Format the records starting at the line containing "Open the rose" and ending with the line containing "Action: click(247, 20)" as a numbered list, omitting blank lines.

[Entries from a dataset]
◇ ◇ ◇
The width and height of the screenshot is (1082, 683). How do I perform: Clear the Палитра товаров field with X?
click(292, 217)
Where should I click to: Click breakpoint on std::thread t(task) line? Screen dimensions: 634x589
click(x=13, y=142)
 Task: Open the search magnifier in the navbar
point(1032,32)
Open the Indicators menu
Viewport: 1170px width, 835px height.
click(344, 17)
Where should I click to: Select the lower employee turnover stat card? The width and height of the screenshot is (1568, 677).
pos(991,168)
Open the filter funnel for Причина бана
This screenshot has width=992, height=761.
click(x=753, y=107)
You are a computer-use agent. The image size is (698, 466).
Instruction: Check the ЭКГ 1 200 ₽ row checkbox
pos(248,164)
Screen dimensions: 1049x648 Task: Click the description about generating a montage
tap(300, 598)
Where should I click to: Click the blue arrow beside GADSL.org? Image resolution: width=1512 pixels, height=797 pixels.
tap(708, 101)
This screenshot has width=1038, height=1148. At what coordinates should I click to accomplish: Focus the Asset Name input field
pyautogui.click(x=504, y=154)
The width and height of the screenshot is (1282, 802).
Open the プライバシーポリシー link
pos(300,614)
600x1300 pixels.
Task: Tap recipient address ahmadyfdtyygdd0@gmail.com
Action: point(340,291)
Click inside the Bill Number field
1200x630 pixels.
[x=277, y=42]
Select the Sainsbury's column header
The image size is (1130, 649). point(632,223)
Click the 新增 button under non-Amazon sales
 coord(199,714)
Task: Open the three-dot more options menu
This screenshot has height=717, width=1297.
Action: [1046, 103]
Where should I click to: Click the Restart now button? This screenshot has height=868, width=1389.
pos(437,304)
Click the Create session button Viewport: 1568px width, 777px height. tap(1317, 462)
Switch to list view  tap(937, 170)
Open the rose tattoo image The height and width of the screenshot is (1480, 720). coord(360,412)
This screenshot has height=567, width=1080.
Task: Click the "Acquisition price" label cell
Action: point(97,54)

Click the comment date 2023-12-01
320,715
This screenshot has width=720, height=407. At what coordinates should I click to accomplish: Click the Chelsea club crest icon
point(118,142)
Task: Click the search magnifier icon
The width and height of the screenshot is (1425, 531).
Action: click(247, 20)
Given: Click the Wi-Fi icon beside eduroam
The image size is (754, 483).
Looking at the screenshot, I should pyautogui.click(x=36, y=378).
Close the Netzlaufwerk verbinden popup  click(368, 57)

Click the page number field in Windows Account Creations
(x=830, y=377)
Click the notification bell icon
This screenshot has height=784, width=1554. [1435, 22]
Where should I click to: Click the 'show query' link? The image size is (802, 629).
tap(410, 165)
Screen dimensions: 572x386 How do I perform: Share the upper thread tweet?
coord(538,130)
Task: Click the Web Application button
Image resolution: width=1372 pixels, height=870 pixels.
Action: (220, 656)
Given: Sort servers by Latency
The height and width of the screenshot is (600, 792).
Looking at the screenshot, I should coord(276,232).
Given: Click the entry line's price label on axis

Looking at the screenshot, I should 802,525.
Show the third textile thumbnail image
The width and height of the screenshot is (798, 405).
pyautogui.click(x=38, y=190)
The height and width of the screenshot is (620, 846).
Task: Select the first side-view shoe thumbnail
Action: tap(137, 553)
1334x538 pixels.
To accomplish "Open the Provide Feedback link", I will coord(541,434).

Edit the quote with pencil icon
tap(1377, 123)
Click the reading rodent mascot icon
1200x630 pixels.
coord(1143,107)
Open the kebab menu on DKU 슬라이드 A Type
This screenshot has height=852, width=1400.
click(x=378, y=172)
◇ ◇ ◇
EXPECTED ANSWER
1. Open the rose tattoo image The height and width of the screenshot is (1480, 720). coord(360,412)
2. This screenshot has height=567, width=1080.
3. Task: Click the "Acquisition price" label cell
4. Action: point(97,54)
5. Click the comment date 2023-12-01
6. 320,715
7. This screenshot has width=720, height=407. At what coordinates should I click to accomplish: Click the Chelsea club crest icon
8. point(118,142)
9. Task: Click the search magnifier icon
10. The width and height of the screenshot is (1425, 531).
11. Action: click(247, 20)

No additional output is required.